U.S. government debt yields fell Friday amid of a report on monetary policy and speeches from the Federal Reserve.
The yield on the benchmark 10-year Treasury note, which hit a four-year high of 2.95 percent earlier in the week, was lower at around 2.871 percent at 4:02 p.m. ET.The 30-year Treasury bond yield was lower at 3.158 percent. Bond yields move inversely to prices.
The two-year Treasury note yield, which hit a 2008 high earlier in the week, was also lower Friday. Some of the strength in bonds appeared to come from late-week purchasing.
"I think you're seeing buying because bonds were under pressure for most of the week ... maybe covering some short positions," said Kathy Jones, chief fixed income strategist for the Schwab Center for Financial Research. But "as long as the economic data keeps coming in a showing that the economy is growing above potential, we'll continue to see yields going higher."

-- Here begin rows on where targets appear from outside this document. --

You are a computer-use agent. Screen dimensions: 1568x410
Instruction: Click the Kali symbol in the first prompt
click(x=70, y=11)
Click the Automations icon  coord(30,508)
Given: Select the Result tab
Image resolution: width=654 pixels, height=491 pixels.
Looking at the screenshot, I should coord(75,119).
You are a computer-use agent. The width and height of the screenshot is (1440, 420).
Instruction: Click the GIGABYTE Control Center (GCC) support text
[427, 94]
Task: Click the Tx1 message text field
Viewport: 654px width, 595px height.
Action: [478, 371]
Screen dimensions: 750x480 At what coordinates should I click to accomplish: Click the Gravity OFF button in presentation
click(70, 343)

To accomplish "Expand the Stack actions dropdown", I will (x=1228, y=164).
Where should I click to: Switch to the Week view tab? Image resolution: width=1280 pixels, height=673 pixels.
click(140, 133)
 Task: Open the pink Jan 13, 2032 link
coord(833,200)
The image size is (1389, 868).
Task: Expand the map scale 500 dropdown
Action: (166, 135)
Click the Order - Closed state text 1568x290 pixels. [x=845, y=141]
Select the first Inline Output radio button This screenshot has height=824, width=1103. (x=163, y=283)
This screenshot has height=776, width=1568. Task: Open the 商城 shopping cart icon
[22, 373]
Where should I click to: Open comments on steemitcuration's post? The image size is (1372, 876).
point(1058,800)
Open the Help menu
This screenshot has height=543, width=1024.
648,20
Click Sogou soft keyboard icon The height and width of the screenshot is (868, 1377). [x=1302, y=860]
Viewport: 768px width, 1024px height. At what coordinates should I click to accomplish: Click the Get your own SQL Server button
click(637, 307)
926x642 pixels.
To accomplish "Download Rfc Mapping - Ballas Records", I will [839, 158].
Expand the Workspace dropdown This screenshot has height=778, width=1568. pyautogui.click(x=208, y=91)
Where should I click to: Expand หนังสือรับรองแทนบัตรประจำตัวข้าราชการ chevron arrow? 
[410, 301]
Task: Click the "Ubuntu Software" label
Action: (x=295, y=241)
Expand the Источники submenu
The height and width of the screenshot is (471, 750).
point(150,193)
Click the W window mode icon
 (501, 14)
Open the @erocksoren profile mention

While economic data wasn't likely to affect markets Friday, Jones said that investors will be bracing for another jobs report next week as well as a speech on monetary policy from new Fed Chair Jerome Powell.
"He's still a bit unknown. He's been put forward as the consensus-driven, no-change-from-Yellen-type Fed Chair but there's a new set of economic data all the time. We really don't know about his approach or philosophy toward monetary policy."
The Fed released its Monetary Policy Report to Congress on Friday, warning lawmakers that the economy may be beyond full employment and that further interest rate increases are needed. The central bank also said that the economy is growing at a steady pace while inflation pressures remain tame.
"The FOMC expects that, with further gradual adjustments in the stance of monetary policy, economic activity will expand at a moderate pace and labor market conditions will remain strong," the report said, echoing language from prior Federal Open Market Committee meetings.